Am Samstag gab es während der Gelbwesten-Demo, die unter dem Motto „Das Ultimatum“ lief, weitreichende Ausschreitungen auf den Champs Elysées: Neben brennenden Autos, Zeitungsständen, einem Wohnhaus und einem Luxusrestaurant in Flammen meldete die Industrie- und Handelskammer die Plünderung von 91 Geschäften. Darunter zahlreiche Handelsketten von Textilkonzernen wie Hugo Boss und Lacoste. Sogar ein Polizist soll sich an den Ausschreitungen beteiligt haben. Macron war zu dieser Zeit auf Urlaub in den Pyrenäen, kehrte aber wegen der Heftigkeit der Ausschreitungen umgehend nach Paris zurück.

    Macrons Angebot einer „Grand Débat“ („Großen Nationalen Debatte“), bei der jeder Bürger seine Sorgen äußern könne, schien, trotz reger Beteiligung, keine Beruhigung gebracht zu haben. Das verwundert nicht, da Macron noch zu Anfang des Jahres erklärte, seinen neoliberalen Reformkurs – aller Proteste zum Trotz – fortführen zu wollen. Folglich brachte auch der Bürger-Dialog keine ernsthaften Ergebnisse.

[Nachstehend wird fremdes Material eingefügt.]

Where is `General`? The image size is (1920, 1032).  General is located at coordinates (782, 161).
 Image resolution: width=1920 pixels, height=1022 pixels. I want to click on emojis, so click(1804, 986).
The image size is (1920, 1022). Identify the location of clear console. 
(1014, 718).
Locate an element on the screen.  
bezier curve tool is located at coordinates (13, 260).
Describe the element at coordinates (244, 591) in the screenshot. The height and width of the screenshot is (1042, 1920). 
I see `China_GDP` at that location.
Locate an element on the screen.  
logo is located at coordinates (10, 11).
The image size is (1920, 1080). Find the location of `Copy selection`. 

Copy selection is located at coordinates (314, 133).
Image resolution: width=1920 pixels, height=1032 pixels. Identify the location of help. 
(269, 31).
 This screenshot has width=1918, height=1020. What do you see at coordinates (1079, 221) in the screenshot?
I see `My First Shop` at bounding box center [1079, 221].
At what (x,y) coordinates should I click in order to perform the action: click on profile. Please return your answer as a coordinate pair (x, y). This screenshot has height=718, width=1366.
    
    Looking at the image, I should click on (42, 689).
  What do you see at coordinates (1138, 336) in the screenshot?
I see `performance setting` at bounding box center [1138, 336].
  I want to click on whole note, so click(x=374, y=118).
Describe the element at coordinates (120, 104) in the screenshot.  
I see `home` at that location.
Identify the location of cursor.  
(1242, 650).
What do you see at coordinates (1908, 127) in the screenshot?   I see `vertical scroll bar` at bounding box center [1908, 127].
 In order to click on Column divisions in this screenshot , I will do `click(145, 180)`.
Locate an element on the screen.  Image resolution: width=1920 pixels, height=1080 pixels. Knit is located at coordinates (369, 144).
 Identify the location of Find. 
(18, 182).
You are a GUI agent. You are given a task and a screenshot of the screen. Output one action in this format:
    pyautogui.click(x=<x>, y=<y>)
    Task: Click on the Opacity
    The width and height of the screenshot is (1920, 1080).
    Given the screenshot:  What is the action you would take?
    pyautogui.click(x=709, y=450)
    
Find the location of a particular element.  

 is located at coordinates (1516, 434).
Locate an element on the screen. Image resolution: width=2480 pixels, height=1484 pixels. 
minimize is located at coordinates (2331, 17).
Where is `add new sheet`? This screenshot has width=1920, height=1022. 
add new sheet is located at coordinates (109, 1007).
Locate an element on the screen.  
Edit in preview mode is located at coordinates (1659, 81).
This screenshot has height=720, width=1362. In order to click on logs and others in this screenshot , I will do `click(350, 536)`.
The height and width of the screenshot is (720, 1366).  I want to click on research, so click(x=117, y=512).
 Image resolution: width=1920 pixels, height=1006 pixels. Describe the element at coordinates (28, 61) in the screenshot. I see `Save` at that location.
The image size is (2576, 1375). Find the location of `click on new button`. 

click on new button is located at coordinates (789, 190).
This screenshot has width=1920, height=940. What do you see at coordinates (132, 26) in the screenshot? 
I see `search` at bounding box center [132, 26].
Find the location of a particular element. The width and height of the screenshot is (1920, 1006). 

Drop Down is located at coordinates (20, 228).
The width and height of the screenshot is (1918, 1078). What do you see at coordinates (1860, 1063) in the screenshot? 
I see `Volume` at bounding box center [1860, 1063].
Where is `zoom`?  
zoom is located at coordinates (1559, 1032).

    Der Staatspräsident folgerte nach Samstag, dass die Sicherheitsmaßnahmen nicht ausgereicht hätten und kündigte „starke, zusätzliche Entscheidungen“ zur Verhinderung weiterer Ausschreitungen an. Zahlreiche Medien vermuten, dass es sich bei den Randalierern um Angehörige des „Schwarzen Blocks“ gehandelt habe, der sich unter die Protestierenden gemischt hätte. Jedenfalls ließ Macron laut FAZ eine Bemerkung fallen, die beunruhigt: Alle, die bei den Randalen dabei gewesen seien, hätten sich „zu Komplizen“ der Gewalttäter gemacht. Eine Bemerkung, die sehr in Richtung einer kollektiven Haftbarmachung der Protestierenden zielt.

    Bundeskanzlerin Angela Merkel (CDU) steht solidarisch zu Staatspräsident Macron. Regierungssprecher Steffen Seibert erklärte heute: „Der Ausbruch von Gewalt und von Zerstörungswut in Paris am vergangenen Wochenende ist erschreckend, mit friedlichem demokratischen Protest hat das nichts zu tun“. Die Bundesregierung unterstütze die französische Regierung in ihrer Bemühung um öffentliche Ordnung und Sicherheit. Die von ihm angebotene „Grand Débat“ sei eine „richtige und wichtige Antwort“ auf die sozialen Proteste gewesen.